--- Target pointing data ---
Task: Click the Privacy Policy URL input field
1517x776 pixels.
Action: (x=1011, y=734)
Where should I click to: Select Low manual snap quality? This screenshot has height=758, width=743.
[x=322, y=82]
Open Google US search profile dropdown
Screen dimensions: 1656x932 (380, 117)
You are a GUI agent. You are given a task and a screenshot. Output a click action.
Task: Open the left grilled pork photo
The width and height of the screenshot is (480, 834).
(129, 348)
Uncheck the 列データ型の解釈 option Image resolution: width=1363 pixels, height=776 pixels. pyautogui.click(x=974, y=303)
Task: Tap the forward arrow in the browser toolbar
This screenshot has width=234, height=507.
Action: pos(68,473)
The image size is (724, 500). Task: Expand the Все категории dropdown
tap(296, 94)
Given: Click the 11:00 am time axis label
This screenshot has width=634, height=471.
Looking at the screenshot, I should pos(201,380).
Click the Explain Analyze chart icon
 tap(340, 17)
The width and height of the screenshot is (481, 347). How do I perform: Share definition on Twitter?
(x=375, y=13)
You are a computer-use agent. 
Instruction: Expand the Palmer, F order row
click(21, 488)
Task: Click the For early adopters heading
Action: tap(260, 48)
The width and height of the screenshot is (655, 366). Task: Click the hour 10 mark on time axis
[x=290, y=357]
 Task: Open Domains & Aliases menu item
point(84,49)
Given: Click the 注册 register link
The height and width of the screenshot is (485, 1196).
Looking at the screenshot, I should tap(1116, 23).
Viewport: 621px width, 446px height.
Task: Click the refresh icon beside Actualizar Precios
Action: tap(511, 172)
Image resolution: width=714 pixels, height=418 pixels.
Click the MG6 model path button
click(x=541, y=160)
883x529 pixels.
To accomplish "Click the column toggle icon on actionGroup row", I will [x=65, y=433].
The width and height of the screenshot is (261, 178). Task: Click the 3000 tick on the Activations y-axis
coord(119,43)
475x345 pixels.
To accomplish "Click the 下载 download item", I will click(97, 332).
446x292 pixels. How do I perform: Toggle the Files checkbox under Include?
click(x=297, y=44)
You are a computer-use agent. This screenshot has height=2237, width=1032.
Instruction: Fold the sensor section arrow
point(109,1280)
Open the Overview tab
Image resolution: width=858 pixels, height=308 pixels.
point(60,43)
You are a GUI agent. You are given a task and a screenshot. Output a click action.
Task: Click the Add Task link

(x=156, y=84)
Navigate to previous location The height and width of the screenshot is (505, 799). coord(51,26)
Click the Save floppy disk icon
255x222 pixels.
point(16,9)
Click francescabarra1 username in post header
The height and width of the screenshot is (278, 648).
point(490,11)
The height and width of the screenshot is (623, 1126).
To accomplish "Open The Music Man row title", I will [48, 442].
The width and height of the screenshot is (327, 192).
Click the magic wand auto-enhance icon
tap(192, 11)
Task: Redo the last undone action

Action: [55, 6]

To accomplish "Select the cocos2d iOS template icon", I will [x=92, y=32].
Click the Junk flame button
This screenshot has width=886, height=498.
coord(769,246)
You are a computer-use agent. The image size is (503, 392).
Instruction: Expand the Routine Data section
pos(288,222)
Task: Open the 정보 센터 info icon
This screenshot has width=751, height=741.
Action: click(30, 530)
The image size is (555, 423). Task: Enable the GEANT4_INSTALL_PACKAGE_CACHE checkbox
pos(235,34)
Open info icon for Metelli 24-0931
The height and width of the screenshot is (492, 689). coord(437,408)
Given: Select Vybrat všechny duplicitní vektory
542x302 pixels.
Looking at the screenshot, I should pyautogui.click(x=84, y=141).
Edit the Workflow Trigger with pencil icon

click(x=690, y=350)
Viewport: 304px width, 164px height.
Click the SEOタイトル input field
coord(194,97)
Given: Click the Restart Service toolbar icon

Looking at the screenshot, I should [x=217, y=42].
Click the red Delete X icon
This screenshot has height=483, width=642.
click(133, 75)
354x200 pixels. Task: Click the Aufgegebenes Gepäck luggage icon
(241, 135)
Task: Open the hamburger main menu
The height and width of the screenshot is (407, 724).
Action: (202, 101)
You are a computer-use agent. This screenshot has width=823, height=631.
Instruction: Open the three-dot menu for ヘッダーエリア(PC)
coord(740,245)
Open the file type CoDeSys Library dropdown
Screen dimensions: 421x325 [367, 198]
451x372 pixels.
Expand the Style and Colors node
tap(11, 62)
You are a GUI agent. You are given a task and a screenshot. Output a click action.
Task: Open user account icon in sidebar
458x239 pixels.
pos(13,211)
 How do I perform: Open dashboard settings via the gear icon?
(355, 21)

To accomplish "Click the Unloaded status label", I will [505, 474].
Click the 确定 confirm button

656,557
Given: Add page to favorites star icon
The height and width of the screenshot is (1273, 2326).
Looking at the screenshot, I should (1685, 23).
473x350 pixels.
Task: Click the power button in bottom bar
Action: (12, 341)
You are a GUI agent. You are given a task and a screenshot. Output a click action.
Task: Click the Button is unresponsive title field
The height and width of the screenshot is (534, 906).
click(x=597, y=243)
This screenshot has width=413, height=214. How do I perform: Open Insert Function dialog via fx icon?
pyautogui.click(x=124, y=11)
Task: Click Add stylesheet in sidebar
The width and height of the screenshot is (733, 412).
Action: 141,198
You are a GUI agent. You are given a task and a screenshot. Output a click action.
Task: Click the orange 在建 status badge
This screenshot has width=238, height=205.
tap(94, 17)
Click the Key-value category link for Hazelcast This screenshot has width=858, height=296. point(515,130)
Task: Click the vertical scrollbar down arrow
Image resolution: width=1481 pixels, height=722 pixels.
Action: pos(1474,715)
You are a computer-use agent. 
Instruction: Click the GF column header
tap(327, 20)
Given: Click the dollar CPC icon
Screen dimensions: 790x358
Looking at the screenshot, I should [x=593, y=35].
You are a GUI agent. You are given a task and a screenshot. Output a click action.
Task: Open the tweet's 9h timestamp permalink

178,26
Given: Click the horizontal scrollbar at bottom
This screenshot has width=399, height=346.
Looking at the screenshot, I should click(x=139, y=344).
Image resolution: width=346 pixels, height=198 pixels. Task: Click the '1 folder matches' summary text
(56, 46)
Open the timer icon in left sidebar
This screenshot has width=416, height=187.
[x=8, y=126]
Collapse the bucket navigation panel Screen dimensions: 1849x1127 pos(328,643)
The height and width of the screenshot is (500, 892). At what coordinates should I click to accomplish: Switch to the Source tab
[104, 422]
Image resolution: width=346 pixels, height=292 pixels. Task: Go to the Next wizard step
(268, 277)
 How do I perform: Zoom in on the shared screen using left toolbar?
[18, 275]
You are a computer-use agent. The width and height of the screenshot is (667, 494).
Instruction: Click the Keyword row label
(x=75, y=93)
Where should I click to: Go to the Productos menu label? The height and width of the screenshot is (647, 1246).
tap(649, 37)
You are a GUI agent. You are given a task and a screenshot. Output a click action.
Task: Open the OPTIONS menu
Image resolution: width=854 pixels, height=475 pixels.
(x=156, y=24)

--- WHAT IS BEING ASKED ---
List every line in the records above that contains the string "scrollbar", matching case exactly.

--- EXERCISE SOLUTION ---
Task: Click the vertical scrollbar down arrow
Given: Click the horizontal scrollbar at bottom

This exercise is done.